**Extracted data:**
● ● ●
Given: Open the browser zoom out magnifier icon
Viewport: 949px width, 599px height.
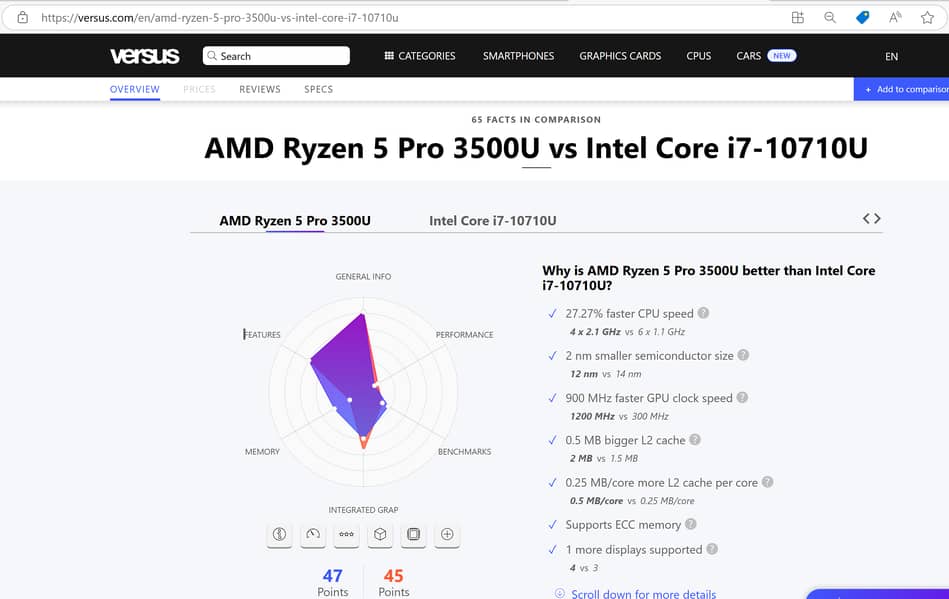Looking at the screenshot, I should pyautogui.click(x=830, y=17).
● ● ●
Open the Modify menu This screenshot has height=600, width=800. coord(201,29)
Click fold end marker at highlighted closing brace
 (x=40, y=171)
● ● ●
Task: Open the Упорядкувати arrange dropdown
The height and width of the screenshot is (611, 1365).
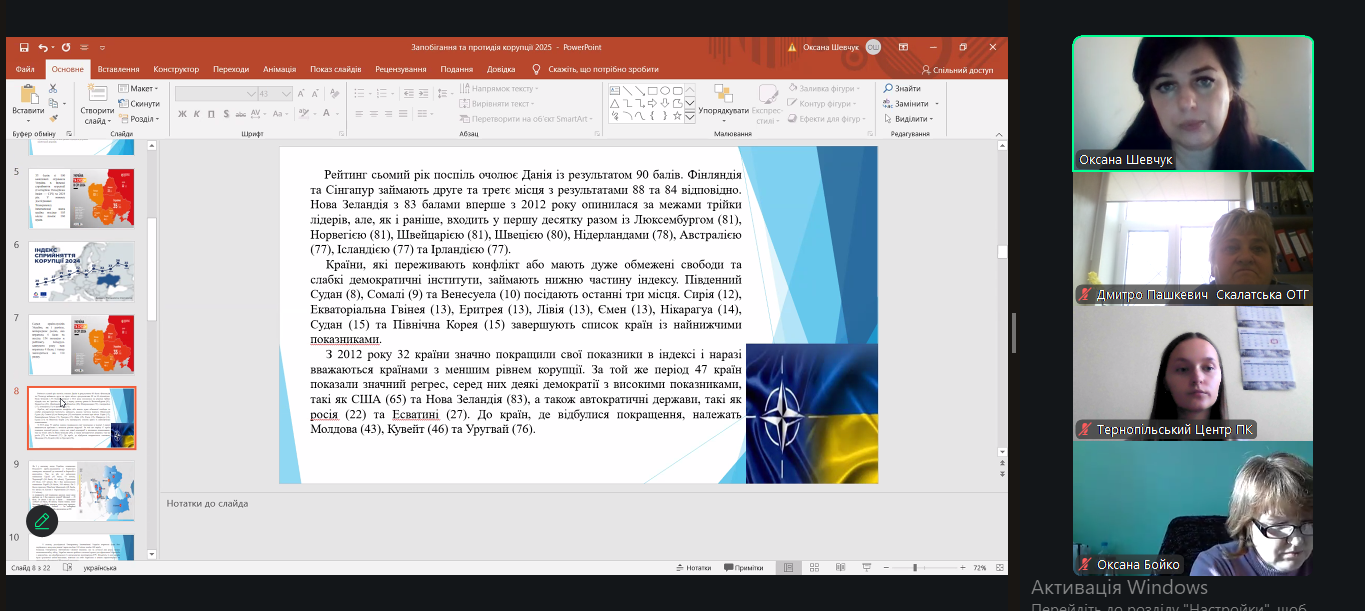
● ● ●
**Action item:** Return only the number of lines in the data that hold the string "Open".

**Problem solution:** 3